Your objective: From the material below, list every line containing "toolbar".

Supplied entries:
■ ■ ■ ■ ■ ■ ■

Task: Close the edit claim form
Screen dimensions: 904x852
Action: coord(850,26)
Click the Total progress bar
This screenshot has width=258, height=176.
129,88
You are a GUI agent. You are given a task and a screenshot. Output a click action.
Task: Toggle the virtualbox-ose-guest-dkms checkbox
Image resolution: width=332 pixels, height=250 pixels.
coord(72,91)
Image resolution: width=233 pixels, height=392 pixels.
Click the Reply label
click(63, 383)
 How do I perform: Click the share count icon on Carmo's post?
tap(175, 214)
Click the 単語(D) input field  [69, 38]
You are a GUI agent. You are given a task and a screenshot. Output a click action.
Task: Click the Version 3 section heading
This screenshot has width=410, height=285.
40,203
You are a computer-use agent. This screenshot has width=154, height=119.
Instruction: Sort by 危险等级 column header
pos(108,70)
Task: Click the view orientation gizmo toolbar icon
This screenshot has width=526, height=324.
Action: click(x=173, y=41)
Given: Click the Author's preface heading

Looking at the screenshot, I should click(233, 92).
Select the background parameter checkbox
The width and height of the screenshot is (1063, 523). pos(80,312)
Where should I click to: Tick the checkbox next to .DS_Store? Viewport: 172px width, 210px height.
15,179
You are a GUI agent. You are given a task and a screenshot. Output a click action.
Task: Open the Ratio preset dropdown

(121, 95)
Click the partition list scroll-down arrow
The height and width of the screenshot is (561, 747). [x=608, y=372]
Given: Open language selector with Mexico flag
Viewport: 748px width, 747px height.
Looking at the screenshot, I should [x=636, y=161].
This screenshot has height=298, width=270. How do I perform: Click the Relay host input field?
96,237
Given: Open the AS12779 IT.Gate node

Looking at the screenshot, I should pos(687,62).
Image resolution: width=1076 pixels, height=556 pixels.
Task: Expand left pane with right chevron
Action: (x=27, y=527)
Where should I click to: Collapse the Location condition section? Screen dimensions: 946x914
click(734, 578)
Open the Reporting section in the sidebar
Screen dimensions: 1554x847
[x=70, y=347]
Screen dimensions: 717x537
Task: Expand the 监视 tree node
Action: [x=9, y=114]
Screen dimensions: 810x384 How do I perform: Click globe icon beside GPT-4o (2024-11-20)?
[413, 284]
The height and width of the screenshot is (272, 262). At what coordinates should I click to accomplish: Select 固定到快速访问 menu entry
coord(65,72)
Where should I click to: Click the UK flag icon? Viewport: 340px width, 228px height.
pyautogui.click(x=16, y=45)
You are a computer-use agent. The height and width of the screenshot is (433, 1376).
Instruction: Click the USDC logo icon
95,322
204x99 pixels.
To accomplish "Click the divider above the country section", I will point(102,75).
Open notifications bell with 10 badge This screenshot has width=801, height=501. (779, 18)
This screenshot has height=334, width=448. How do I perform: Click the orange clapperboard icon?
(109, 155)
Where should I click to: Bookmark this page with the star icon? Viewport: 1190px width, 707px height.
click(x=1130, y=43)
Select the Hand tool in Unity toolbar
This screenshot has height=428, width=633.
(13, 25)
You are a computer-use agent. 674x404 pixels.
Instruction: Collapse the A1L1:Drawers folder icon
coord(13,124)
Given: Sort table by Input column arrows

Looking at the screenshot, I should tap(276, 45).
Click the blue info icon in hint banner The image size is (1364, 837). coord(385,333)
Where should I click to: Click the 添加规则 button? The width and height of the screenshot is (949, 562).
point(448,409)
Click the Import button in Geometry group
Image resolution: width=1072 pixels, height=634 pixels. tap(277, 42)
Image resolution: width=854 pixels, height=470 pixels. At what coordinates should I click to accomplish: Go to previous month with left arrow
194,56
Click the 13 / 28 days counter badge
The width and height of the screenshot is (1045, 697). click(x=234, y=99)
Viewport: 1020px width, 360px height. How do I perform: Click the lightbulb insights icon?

■ ■ ■ ■ ■ ■ ■

Reply:
Task: Click the view orientation gizmo toolbar icon
Select the Hand tool in Unity toolbar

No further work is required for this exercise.